One way to think about this plot is that it is showing the load the samples exerted on the testing machine, (y-axis) as it was stretched a given amount (x-axis). The end of the data after it flattens out represents the point where the sample fractured as the load dropped to zero.
From the plotted data we can see that the Red and Black PLA had similar tensile strength, about 25% higher on average than the yellow PLA. Equally as staggering was the difference in ductility between the yellow PLA and the others. The yellow PLA had a strain to fracture on average over 60% higher than the others. Although there were not enough tests performed to be statistically significant, even this rough data is quite compelling.
What this shows us is that filament of the same kind but with different colours can exhibit different mechanical properties. The red PLA I tested was the most rigid but was not very tough or ductile. This would make it an ideal candidate for when I print part for my rep-rap as I need them to be very rigid. On the other hand when I print a camera mount to attach a digital camera to my snowboard I would choose to use the yellow PLA because it can be deformed quite significantly without fracturing. Pairing these two materials together however (with SEEM perhaps) you could imagine a composite structure with a rigid internal skeleton in a tough external matrix that gives you the best of both worlds.

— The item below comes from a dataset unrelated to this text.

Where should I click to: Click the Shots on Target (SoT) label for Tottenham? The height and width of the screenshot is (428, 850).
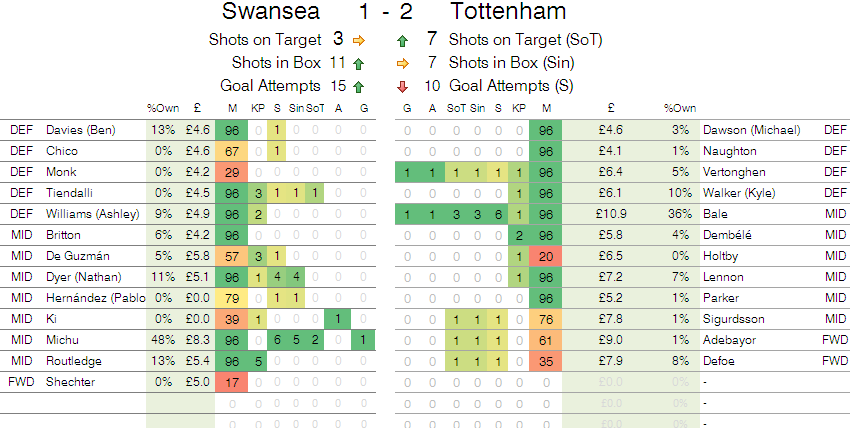(x=525, y=41)
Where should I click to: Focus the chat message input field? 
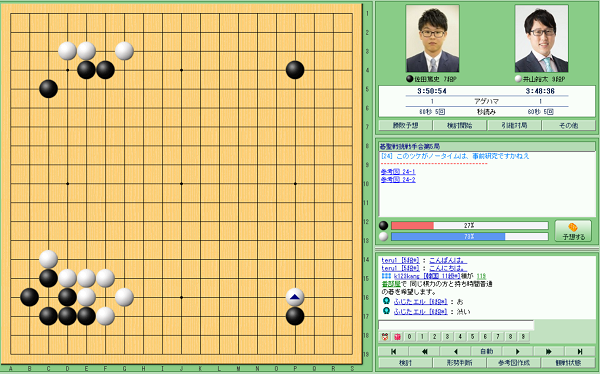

This only scratches the surface of what the future of 3D printing has to hold for not only multi-colour but also multi-property prints. It was really surprising to have discovered how sensitive some mechanical properties can be to material colour proving that colour matters. Hopefully within the next few years material vendors will be able to provide specification sheets for their materials that include mechanical properties that we can take into account during the design phase.